» WORK TO DO
1. Please decide whether each statement agrees with the GDB process record text below, answering yes or no and quoting the deciding words of the text. (a) GDB builds its record by executing the software one assembly instruction at a time. (b) A saved record can be replayed only in the forward direction. (c) Distribution of the memo is restricted to Linaro communities.
2. Write the next few paragraphs of the GDB process record text for ARM CoreSight below, starting after its final sentence.

» SELECTED PASSAGE
Good afternoon, GDB has a valuable feature consisting of process record and replay. In fact, GDB can record a log of process execution and save it. This record can be loaded later on, and used for debugging. This is called offline debugging. it offers the advantage that you can catch the issue once, and replay it as much as needed to find the root cause and fix it. this is extremely valuable for non reproduce-able or hard to reproduce bugs. you can replay the record either forwards or backwards, which is very convivial for observing and analyzing the software. To realize this functionality, GDB is in fact executing the software, one assembly instruction after another and recording relevant registers and memory locations. This is a slow operation that can drastically change the timing of process execution, and thus change the conditions that raise the bug. To overcome this limitation, GDB can use available SoC IPs to accelerate the operation. As per today, GDB has support for "Intel Processor Trace" and " Branch Trace Store" IP on Intel processors. ARM based SoCs have also IPs that can be used to assist process record, namely CoreSight trace sources (ETM, PTM ..), trace links ( Funnels ...) and trace sinks (ETB, ETR, TPIU...). They are now supported in Linux kernel, through corresponding drivers and the extension of perf. A library for decoding ETM traces (OpenCSD) is also available. The way is now paved to bring acceleration of process record for ARM based SoC to GDB. I am re-sending RFC and making it available as basis for discussions for implementing this feature. it is also attached as text file
B.R. Zied Guermazi
Non intrusive execution recording for GDB using ARM CoreSight
Status of this Memo
This memo provides information for Linaro coresight and toolchain communities. Distribution of this memo is unlimited.

» DATA
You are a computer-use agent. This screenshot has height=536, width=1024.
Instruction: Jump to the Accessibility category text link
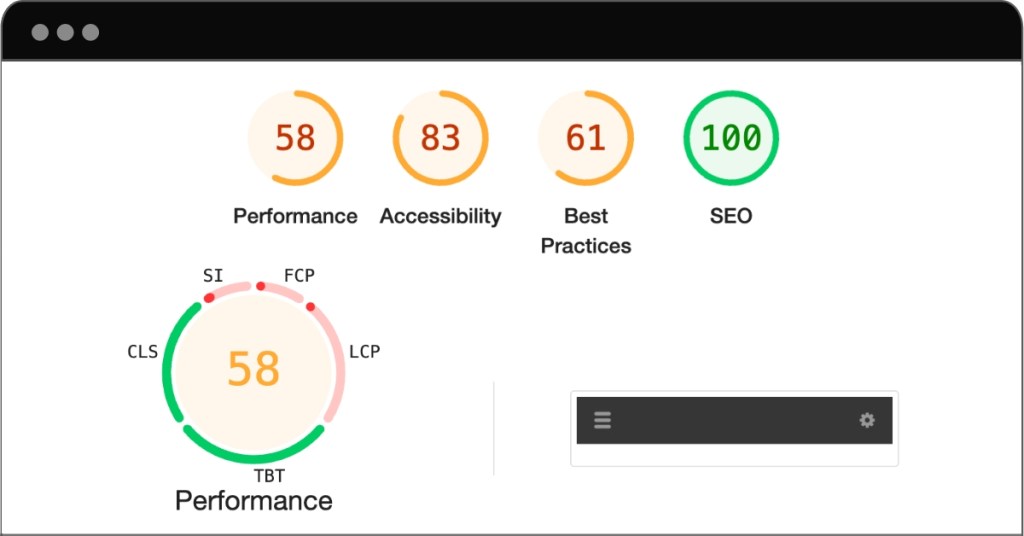[440, 216]
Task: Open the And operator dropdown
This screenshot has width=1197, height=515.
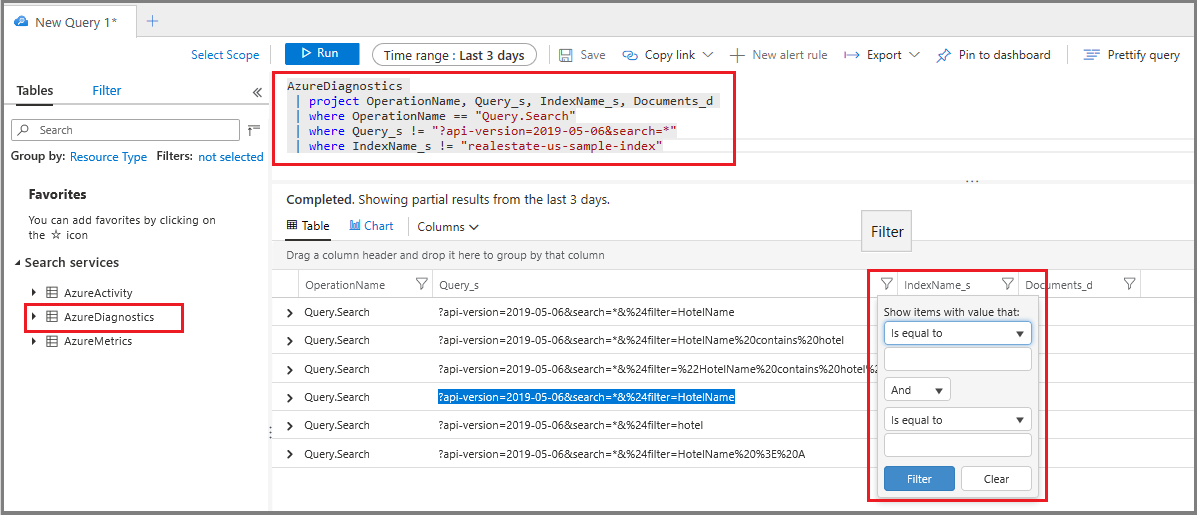Action: [x=917, y=390]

» ANSWERS PROVIDED
1.
(a) Yes: "GDB is in fact executing the software, one assembly instruction after another and recording relevant registers and memory locations"
(b) No: "you can replay the record either forwards or backwards"
(c) No: "Distribution of this memo is unlimited."

2.
Abstract
A method of realizing execution recording in GDB in a non-intrusive way. This method is based on the use of CoreSight hardware tracing, available on ARM Cortex devices.
Table of Contents
1 Introduction 2 State of the art 3 Use cases 3.1 Self hosted debug monitor 3.2 Remote debug monitor 3.3 External debugger 4 Implementation needs 4.1 Self hosted debug monitor 4.2 Remote Debug monitor 4.3 External debugger 5 Remote protocol execution sequence 6 Remote protocol extensions 7 Solutions and alternatives . 7.1 Scope definition 7.2 CoreSight infrastructure exposure to the user 7.3 Parameters needed for parsing traces
1. Introduction
CoreSight technology offers a toolset for tracing the execution of a program on a CPU, as well as routing the traces to an external trace port analyzer or storing it in a dedicated internal memory. Those traces do not affects system performance, and can be used as a record for program execution. GDB offers reverse debugging by recording program execution and storing it. GDB offers either full record or program flow (branch) record. Records can be replayed later-on for forwards or backwards debugging. This request for comments is about realizing GDB record and replay functionality using CoreSight technology. it presents typical use cases and discuss different alternatives for realizing above mentioned feature.
2. State of the art
GDB currently supports two execution recording variants: - full record: where registers as well as memory are recorded for each instruction. in this case GDB collects the registers as well as involved memory area after each instruction. currently this has no support for hardware accelerators - branch record: where only program flow is recorded. In this case GDB collects program execution flow. currently branch record is implemented either with or without hardware acceleration by using Intel branch trace store "bts" and Intel processor trace "pt" hardware accelerator on supported cpus.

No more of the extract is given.